Thursday, Sept. 6, 2007 | Murder makes for front-page news but it, along with corruption, greed, exploitation and celebrity, also makes great fodder for the musical “Chicago.” These themes, mixed with Ann Reinking’s sexy, sleek choreography and hot, jazzy music make for a great show. But with the right cast n as in the company performing in San Diego this week — you’ve got a sensationally steamy production.

Starting off with a bang, “Chicago’s” crackling opening number, “All That Jazz,” showcases the unstoppable energy of the cast. Dressed in minimal costumes, the dancers are bathed in stark lighting that allows the audience to focus on their bodies and their non-stop moves. Set inside a large gold frame, the orchestra sits onstage comprising the only stage scenery.

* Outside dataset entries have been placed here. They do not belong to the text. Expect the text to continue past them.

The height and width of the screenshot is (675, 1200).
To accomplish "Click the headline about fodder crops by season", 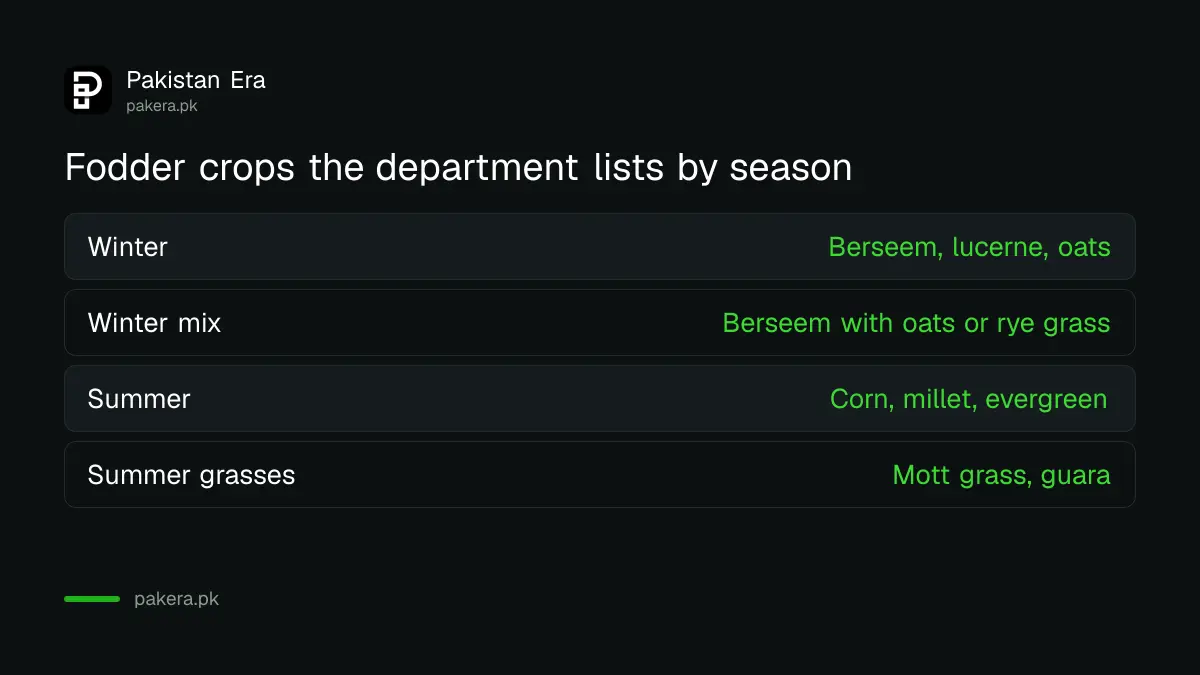I will point(458,167).
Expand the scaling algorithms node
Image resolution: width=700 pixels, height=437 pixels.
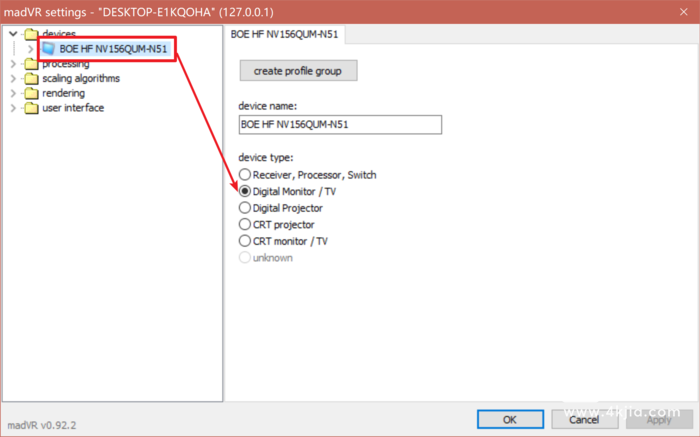[x=13, y=78]
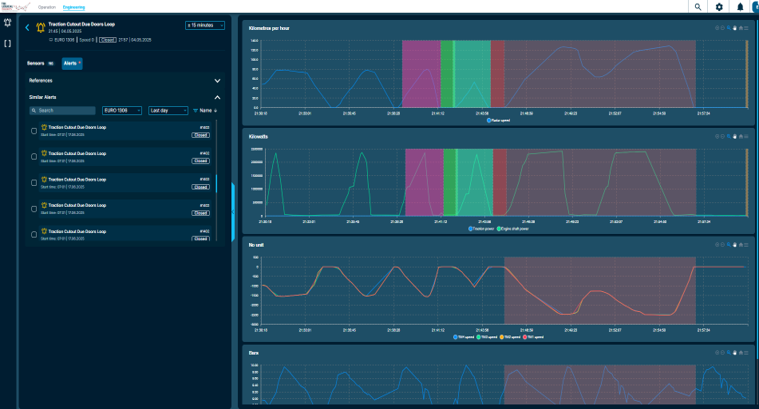Open notifications bell in top bar
The width and height of the screenshot is (759, 409).
pos(740,6)
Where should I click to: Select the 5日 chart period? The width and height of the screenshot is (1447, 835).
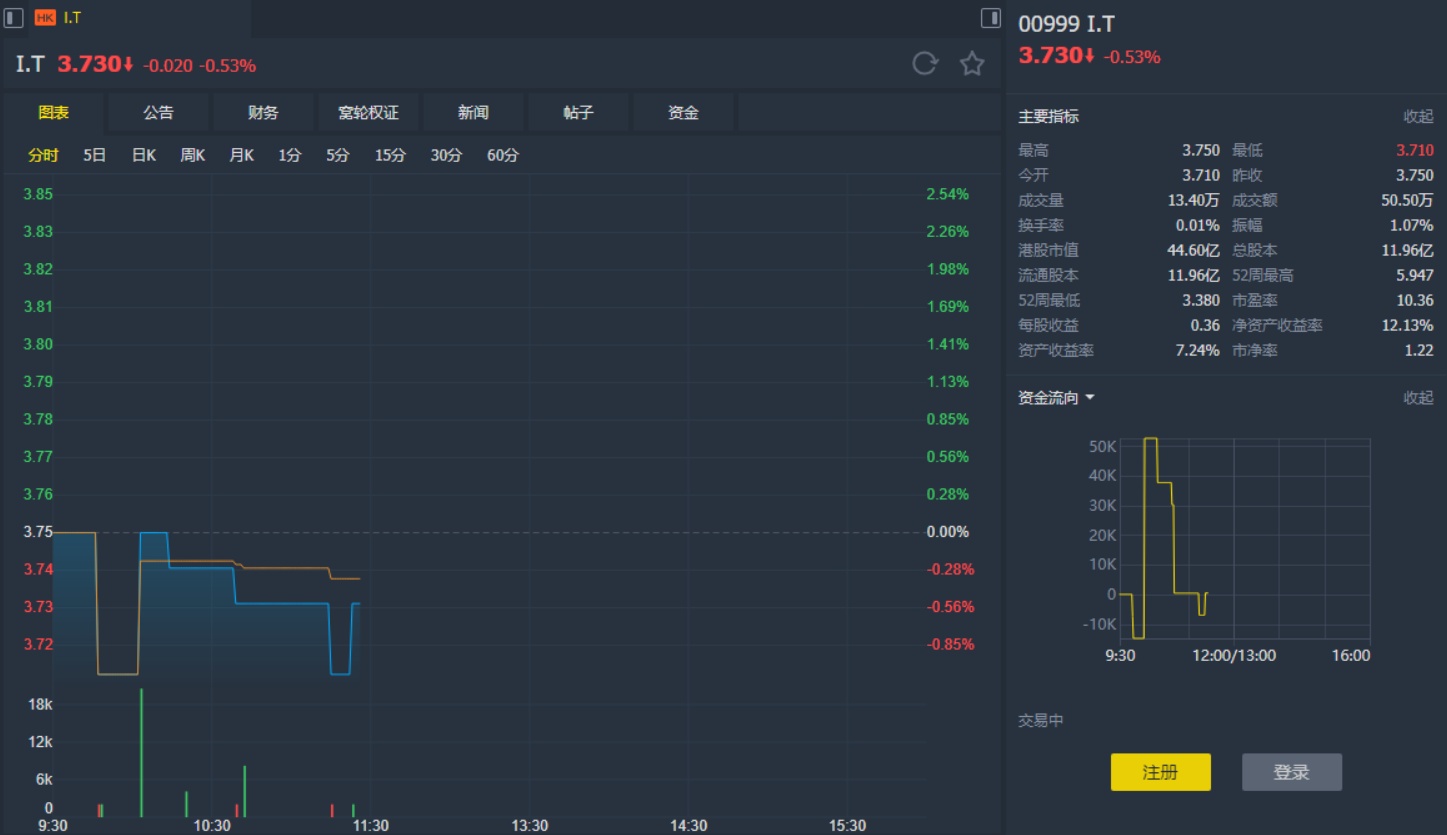click(94, 155)
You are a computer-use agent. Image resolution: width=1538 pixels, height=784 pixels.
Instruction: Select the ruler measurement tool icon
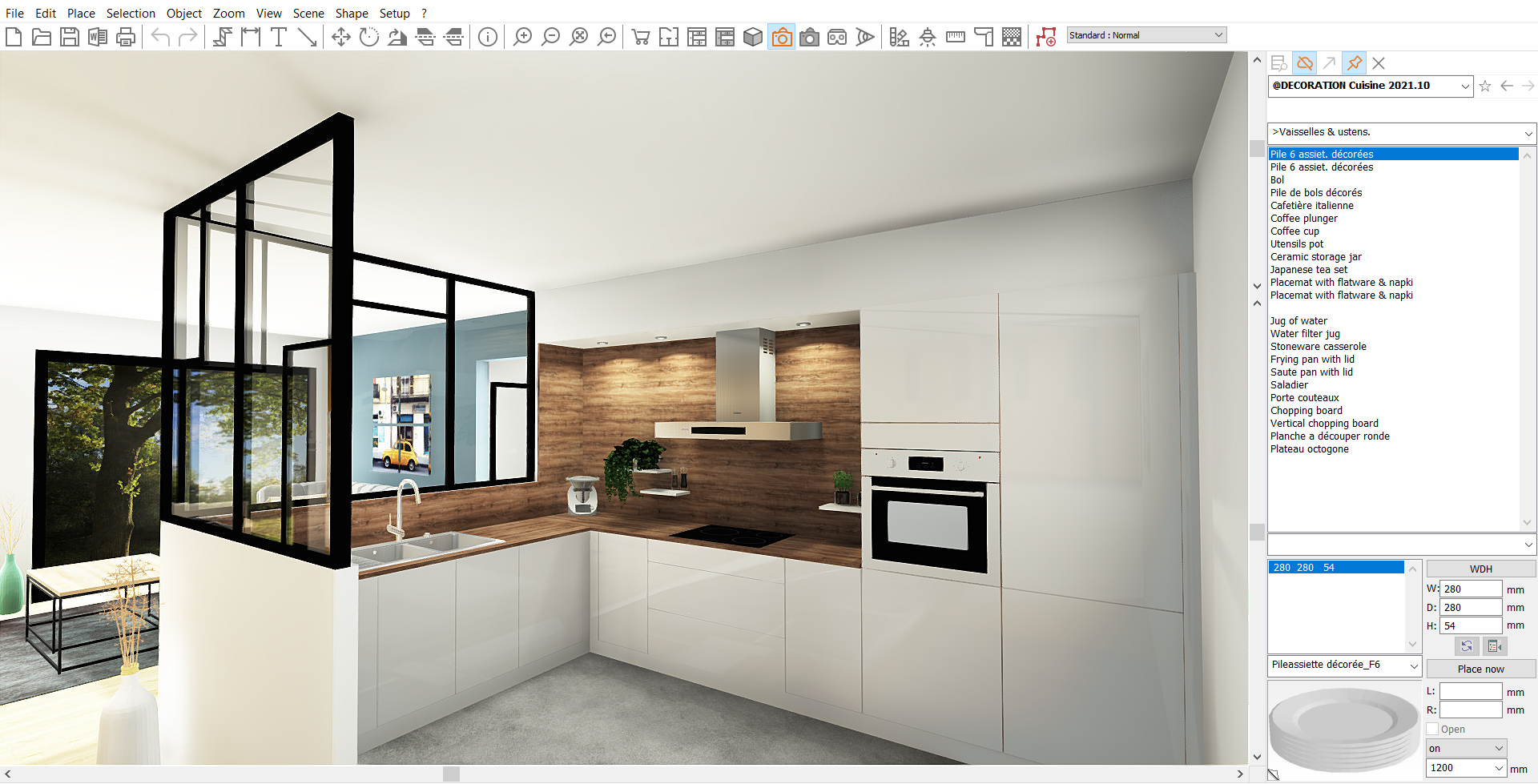click(956, 37)
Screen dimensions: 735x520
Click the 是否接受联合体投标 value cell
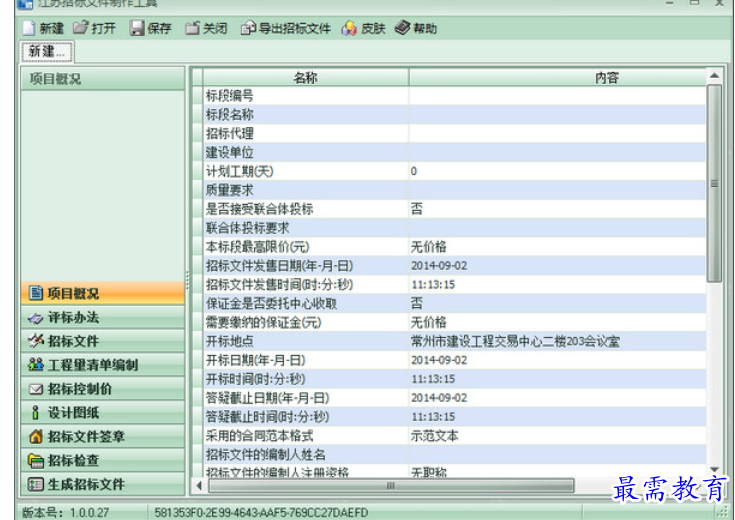555,209
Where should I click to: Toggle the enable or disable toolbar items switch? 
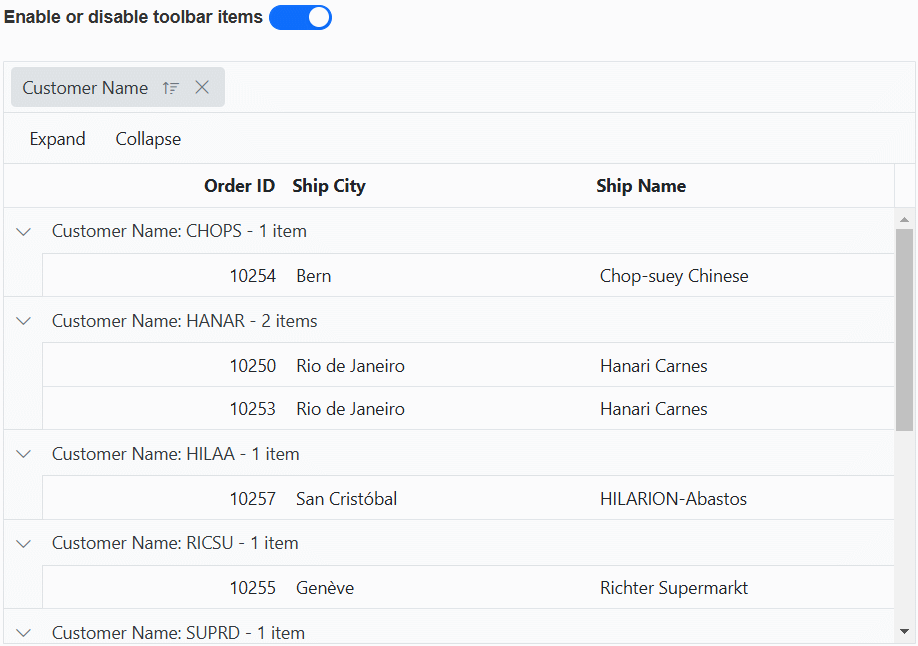click(300, 18)
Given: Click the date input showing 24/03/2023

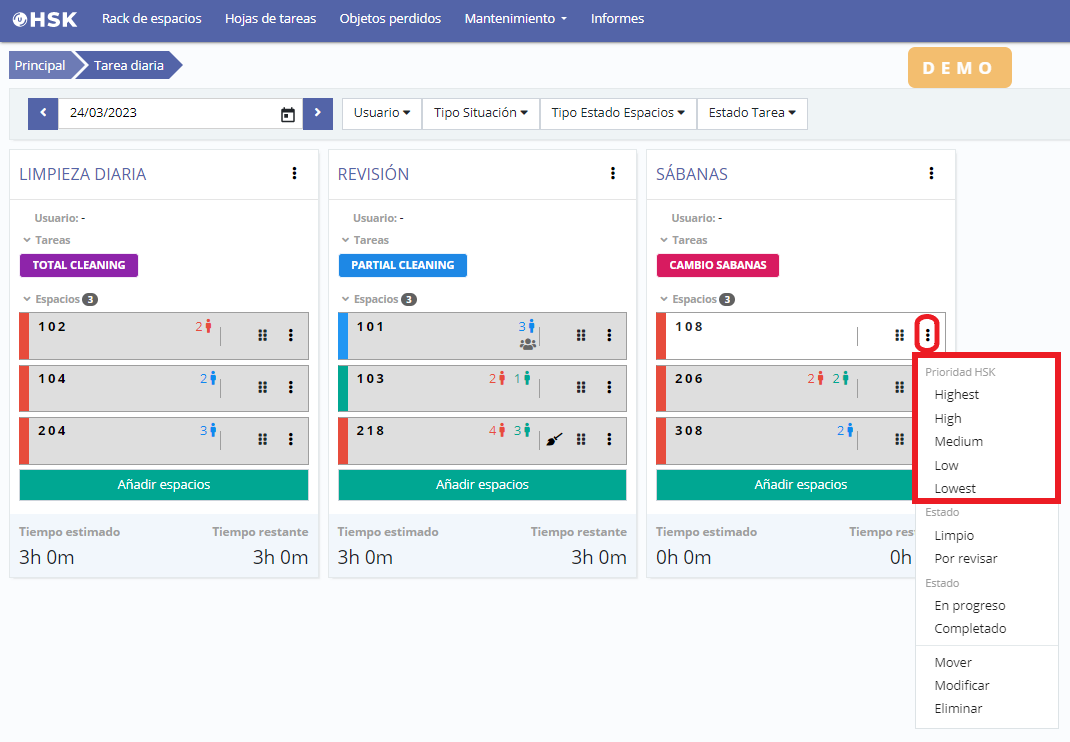Looking at the screenshot, I should coord(165,113).

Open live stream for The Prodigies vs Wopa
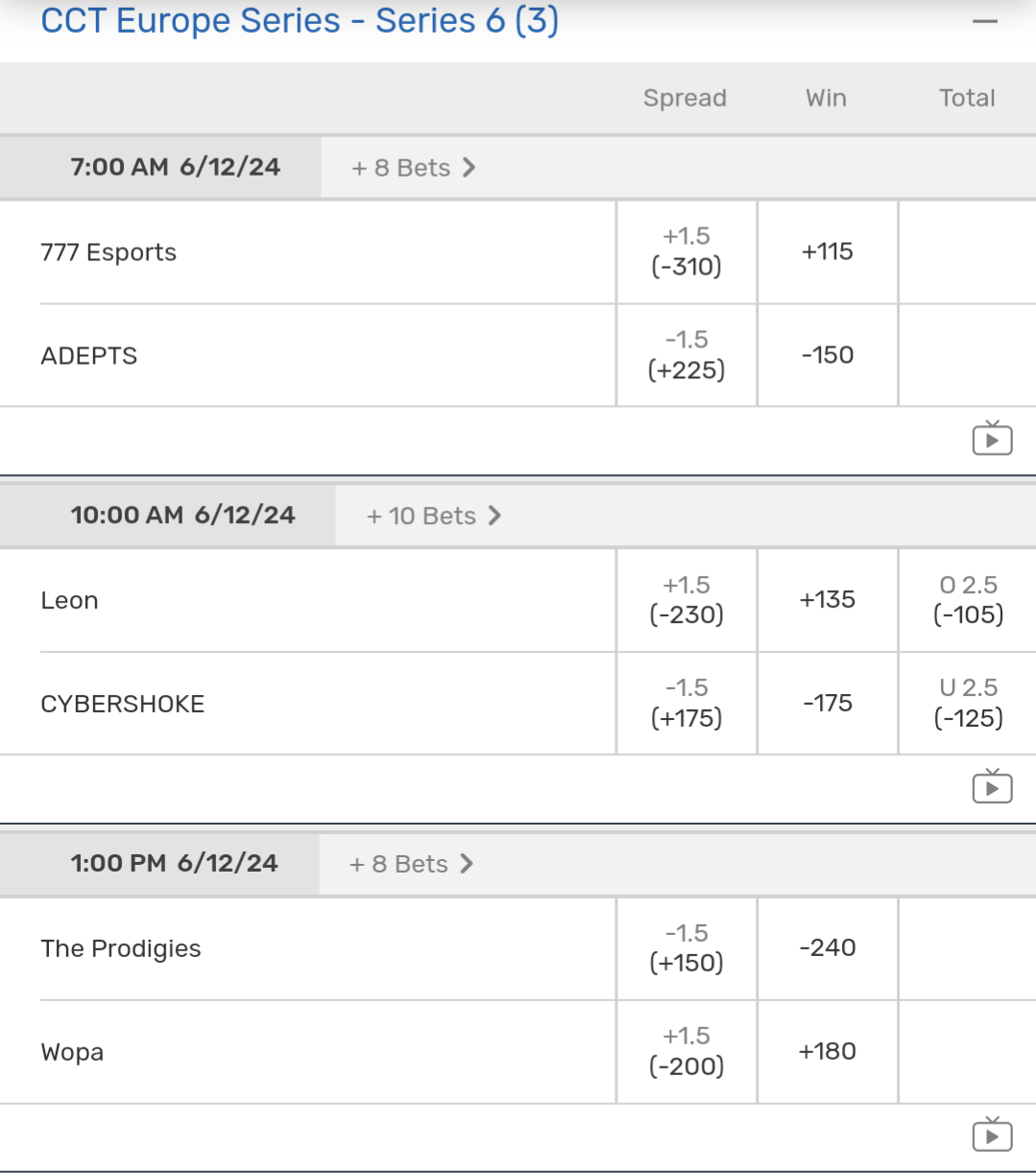point(992,1137)
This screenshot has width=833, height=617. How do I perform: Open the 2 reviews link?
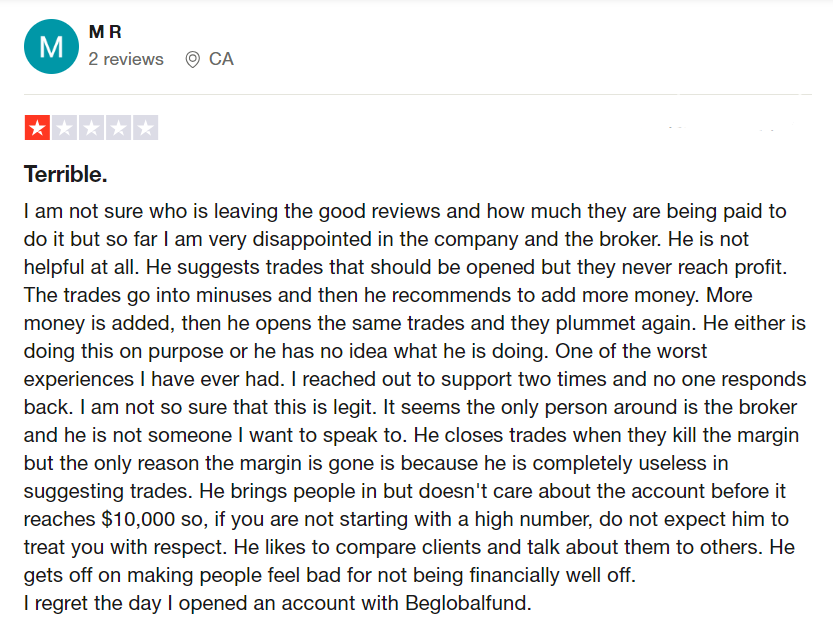[x=126, y=60]
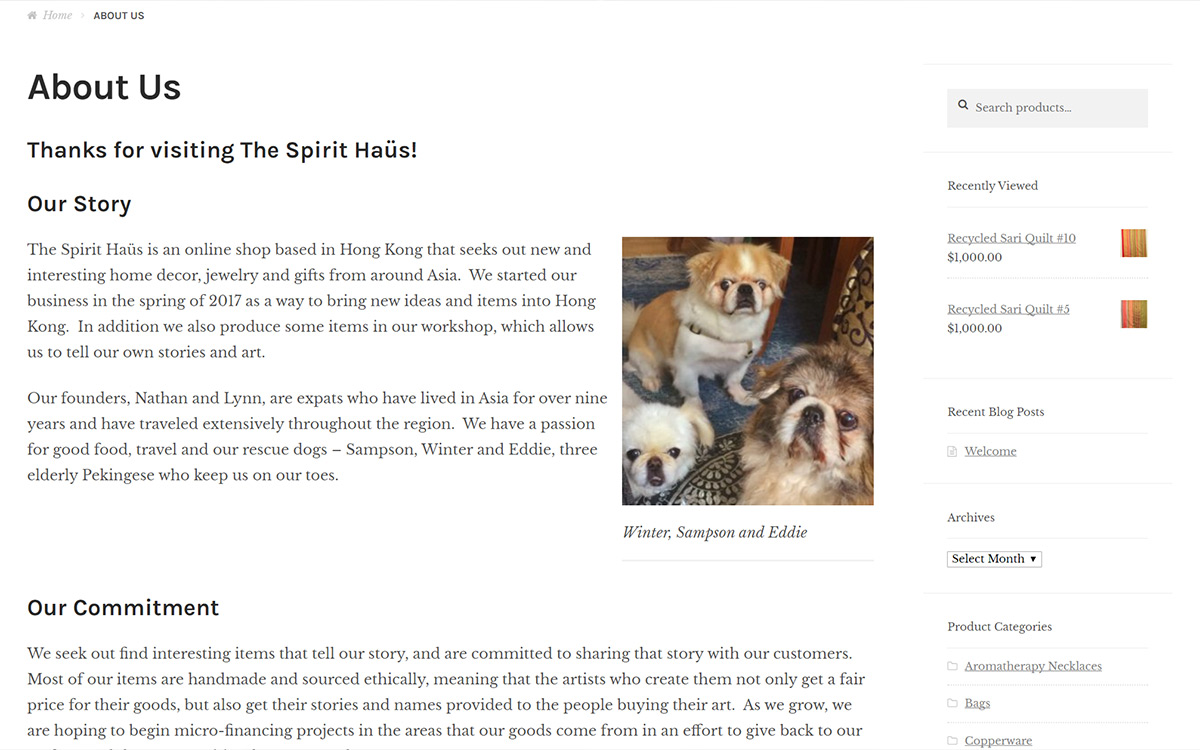Image resolution: width=1200 pixels, height=750 pixels.
Task: Click the Winter, Sampson and Eddie caption
Action: pyautogui.click(x=714, y=532)
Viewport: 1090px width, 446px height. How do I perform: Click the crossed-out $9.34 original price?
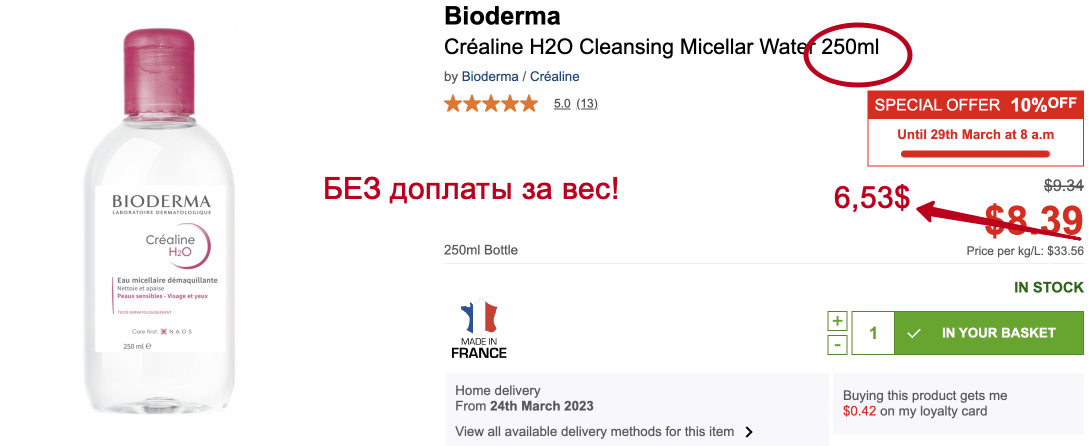1063,185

The larger-than-life characters of “Chicago” don’t need flowery backgrounds or props.

Sent to prison for cold-bloodedly killing her lover, chorus-girl Roxie Hart’s (Michelle DeJean) story makes front-page news. But the murderesses in her cell-block don’t appreciate her stealing the spotlight, especially killer Velma Kelly.

Based on two real-life Chicago women accused of murder and written by the Chicago Tribune reporter who covered their cases, the play was then adapted to a musical by John Kander and Fred Ebb along with famed choreographer Bob Fosse. Opening in 1975 for a two-year run, the original show starred Chita Rivera, Gwen Verdon and Jerry Orbach. The 1996 Broadway revival featured the slick, still-used Fosse-inspired choreography by Ann Reinking.

As Roxie, Michelle DeJean triumphantly exhibits a huge range of character and voice: from dusky-voiced, scheming killer to bubbly-voiced, innocent sweetheart. DeJean alternates nicely between a femme fatale and a Betty Boop persona. A triple-threat, DeJean attacks the dynamic role of Roxie; singing, dancing and acting with expert skill. Watch for her delightful, physically comic performance in the ventriloquist act number “We Both Reached for the Gun.”

Velma Kelly introduces the women prisoners and their stories with “Cell Block Tango,” one of the best numbers in the show for its sheer, wicked fun. Sultry, magnificent Velma (Terra C. MacLeod) can’t stand losing her celebrity killer status to newcomer Roxie. MacLeod’s beautiful, husky voice and her elegant dance moves make her simply mesmerizing onstage. I could not take my eyes off of her. And she gives Velma the perfect amount of sardonic wit.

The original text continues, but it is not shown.